Paris has become a center of operations for Israel's Mossad intelligence agency, according to an article published this week in French newspaper Le Monde.
The article, titled "The Mossad's shadow hovers over Paris," cites senior French intelligence officials, one of whom claimed that "The city is the Mossad's playground. The Chinese and the Russians may be our enemies, but let us not forget the Israelis and the Americans are also conducting themselves with great aggression."
"Our ability to respond to their actions is limited because they rush to use the 'diplomatic card' and complain to the French prime minister and president's offices," the French intelligence official vented.
"France's hands are tied" since it depends on Israel "in many sensitive issues," he said. The French, he added, were "also limited in our ability to prevent some elements in the Jewish community in France from aiding them (the Mossad) with planning and logistics."
One operation the French intelligence officials say was led from Paris was the assassination of Hamas senior official Mahmoud al-Mabhouh in Dubai. Israel has neither confirmed nor denied it was behind al-Mabhouh's assassination.
According to Le Monde, the Mossad set up a makeshift operations room equipped with computers and secure phones at a hotel room in the French capital's Bercy neighborhood—not far from the French Finance Ministry and other government buildings.
While only two of the 11 foreign agents who allegedly took part in the daring assassination—"Kevin" and "Gail"—reportedly arrived in Dubai on an Air France flight from Paris, foreign media has so far believed the operation was led from Austria or another European location. Le Monde, however, reports Israel's control and command center was in the heart of Paris.
The January 2010 assassination caused international outrage and a diplomatic crisis with Britain over the use of European passports.
France also complained to then-Mossad director Meir Dagan about the use of forged French passports.
According to Le Monde, the French were concerned Hamas would suspect France took part in the assassination.
Paris sent two senior agents to meet with Dagan in Jerusalem. "We'll stay friends, but there'll be a price to pay for this," they told him. The price is believed to have been a halt to the exchange of information between Israeli and French intelligence.
"It was a way to send a message that this was an intolerable line crossing," said the head of the French police's investigations department.
Speaking to Yedioth Ahronoth, the Le Monde article's writer, journalist Jacques Follorou, said French intelligence officials were outraged by the alleged use of French passports, seeing it as a "provocation."

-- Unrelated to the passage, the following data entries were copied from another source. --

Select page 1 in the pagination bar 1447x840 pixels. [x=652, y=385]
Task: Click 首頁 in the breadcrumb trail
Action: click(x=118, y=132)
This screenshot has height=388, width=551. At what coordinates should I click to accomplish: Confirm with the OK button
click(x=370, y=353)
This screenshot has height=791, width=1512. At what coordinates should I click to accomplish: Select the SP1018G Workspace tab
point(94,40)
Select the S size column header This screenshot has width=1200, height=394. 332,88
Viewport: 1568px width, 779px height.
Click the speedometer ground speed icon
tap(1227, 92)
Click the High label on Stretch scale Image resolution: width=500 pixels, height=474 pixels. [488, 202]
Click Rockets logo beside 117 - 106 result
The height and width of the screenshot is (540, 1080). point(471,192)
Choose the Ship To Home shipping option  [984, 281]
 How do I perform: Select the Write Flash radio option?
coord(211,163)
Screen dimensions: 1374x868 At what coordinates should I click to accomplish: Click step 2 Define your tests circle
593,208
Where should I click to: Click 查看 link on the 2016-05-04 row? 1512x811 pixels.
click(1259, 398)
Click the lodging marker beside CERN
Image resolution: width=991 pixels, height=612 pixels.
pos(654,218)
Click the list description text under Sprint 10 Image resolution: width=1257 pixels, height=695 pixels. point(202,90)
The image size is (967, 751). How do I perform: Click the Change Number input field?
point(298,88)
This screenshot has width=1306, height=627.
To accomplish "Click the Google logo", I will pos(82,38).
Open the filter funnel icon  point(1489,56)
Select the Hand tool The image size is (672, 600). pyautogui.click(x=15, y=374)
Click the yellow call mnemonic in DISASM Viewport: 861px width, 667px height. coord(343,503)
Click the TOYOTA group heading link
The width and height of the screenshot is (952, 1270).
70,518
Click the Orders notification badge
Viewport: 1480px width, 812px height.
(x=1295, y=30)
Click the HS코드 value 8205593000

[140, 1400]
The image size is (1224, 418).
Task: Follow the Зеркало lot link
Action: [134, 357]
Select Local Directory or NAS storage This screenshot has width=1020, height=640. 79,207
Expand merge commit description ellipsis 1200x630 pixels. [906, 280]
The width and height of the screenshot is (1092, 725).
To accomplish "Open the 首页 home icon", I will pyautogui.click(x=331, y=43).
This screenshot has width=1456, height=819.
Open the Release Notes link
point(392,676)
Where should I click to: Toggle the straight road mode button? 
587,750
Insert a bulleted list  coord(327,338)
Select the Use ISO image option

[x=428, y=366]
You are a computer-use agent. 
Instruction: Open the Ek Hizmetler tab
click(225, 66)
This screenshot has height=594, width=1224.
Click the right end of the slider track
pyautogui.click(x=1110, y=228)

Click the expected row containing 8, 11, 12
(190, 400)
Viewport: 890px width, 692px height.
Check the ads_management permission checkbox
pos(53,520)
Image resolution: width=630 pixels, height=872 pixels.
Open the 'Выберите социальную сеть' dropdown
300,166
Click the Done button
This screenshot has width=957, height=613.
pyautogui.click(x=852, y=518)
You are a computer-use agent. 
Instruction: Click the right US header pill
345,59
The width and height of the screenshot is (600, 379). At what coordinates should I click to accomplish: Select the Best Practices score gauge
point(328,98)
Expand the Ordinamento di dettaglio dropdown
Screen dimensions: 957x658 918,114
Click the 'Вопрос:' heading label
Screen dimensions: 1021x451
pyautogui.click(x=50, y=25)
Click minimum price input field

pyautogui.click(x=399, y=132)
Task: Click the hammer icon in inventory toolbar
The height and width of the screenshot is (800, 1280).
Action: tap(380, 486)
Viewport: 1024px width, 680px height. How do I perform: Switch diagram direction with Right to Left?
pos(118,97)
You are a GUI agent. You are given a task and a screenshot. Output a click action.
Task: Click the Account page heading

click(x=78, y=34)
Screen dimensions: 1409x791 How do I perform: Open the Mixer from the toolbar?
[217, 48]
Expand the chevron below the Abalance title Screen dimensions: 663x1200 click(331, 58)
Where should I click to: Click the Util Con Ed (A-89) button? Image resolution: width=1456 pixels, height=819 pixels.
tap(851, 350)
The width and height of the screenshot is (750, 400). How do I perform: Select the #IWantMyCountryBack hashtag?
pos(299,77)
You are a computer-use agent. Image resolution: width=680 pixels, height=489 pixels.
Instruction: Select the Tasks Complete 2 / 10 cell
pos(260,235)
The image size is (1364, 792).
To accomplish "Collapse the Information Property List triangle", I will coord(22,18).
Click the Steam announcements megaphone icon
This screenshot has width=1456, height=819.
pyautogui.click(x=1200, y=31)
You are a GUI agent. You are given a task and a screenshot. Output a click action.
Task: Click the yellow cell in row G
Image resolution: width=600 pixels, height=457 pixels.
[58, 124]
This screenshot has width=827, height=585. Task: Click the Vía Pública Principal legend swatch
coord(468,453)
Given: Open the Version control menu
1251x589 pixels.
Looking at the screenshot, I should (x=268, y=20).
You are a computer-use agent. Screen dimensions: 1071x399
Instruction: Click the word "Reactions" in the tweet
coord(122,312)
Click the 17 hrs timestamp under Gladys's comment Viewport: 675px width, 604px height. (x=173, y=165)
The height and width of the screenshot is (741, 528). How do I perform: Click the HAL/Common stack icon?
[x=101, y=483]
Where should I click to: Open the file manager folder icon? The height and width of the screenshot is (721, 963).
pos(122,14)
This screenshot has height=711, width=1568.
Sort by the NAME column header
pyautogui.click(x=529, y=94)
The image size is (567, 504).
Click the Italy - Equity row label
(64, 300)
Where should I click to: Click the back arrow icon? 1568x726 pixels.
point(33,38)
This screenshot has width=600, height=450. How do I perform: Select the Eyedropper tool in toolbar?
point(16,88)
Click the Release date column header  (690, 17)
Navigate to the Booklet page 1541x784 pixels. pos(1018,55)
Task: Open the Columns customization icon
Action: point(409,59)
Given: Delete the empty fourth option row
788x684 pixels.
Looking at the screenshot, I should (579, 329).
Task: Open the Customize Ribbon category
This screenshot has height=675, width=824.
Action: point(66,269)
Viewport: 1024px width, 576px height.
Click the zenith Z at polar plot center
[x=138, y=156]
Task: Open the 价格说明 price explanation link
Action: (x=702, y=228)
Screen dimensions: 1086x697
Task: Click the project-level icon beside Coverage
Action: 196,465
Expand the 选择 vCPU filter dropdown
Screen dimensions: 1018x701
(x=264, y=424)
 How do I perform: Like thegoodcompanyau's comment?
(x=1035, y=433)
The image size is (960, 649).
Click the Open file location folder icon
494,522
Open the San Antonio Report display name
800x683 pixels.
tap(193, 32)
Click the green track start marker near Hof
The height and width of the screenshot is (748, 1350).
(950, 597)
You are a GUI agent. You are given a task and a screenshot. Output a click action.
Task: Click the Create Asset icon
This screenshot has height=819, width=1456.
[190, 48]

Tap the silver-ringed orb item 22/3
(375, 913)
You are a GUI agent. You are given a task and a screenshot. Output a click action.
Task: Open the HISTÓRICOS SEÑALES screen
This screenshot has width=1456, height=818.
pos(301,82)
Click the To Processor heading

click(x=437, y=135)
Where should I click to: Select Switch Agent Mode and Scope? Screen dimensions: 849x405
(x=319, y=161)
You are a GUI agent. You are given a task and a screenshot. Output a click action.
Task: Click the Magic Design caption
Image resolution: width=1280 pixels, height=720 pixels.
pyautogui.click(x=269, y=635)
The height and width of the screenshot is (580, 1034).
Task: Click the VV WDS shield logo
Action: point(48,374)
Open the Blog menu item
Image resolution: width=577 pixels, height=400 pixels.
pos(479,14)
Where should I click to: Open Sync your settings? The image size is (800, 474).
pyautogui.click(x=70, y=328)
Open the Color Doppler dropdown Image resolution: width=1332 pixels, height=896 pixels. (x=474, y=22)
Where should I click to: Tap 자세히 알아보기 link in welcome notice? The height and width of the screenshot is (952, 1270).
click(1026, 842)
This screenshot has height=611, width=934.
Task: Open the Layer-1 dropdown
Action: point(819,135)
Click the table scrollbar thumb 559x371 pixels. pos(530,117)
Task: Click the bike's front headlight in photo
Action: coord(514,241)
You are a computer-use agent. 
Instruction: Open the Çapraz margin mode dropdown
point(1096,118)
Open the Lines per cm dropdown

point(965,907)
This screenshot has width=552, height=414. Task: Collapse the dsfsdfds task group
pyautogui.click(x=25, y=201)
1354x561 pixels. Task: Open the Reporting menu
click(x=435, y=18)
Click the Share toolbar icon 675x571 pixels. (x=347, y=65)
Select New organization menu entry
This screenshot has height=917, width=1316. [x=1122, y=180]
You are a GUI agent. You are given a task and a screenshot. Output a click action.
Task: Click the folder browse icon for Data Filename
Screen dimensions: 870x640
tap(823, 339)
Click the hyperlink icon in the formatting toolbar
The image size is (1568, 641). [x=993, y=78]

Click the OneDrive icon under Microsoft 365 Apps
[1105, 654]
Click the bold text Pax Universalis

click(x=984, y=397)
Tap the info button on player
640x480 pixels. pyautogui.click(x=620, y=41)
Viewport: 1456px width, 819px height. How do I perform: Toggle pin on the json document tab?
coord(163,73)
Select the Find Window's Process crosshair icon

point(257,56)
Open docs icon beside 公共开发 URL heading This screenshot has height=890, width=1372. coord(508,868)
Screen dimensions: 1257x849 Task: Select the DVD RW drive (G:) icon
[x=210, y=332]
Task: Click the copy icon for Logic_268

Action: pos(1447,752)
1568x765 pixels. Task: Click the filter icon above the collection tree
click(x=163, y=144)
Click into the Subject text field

In addition to Al-Mabhouh's assassination, the article examines many other operations that Le Monde claims the Mossad and other Israeli elements conducted from French soil, including: a joint Israeli-French attempt to recruit a Syrian agent who tried to buy chemical weapons, an Israeli company's attempt to wiretap Council of Europe meetings in Brussels, and operations of the company Black Cube, which had offices in Paris's Place Vendôme.
The Mossad, according to the Le Monde report, also tried to recruit French intelligence agents as double agents during a joint operation in 2010. As a result of that alleged incident, Le Monde claims the Mossad station head in Paris and another employee in the Israeli Embassy had to leave France.
The reason the Mossad—like many other foreign intelligence agencies including the CIA—has turned Paris into its center of operations is because it hosts many international conference and frequent visits of African leaders. Furthermore, the city is home to many foreigners.
Another reason, according to a source in French intelligence, is that "France dedicates most of its espionage activities to the fight against terrorism, therefore it doesn't have enough manpower for counter-espionage."
While the Mossad, according to Le Monde, continues operating in Paris with relative freedom, a source in the French Foreign Ministry admitted that "the Israelis are a little bit more cautious than before." They no longer carry out assassinations on French soil and don't use the help of the French Jewish community as often.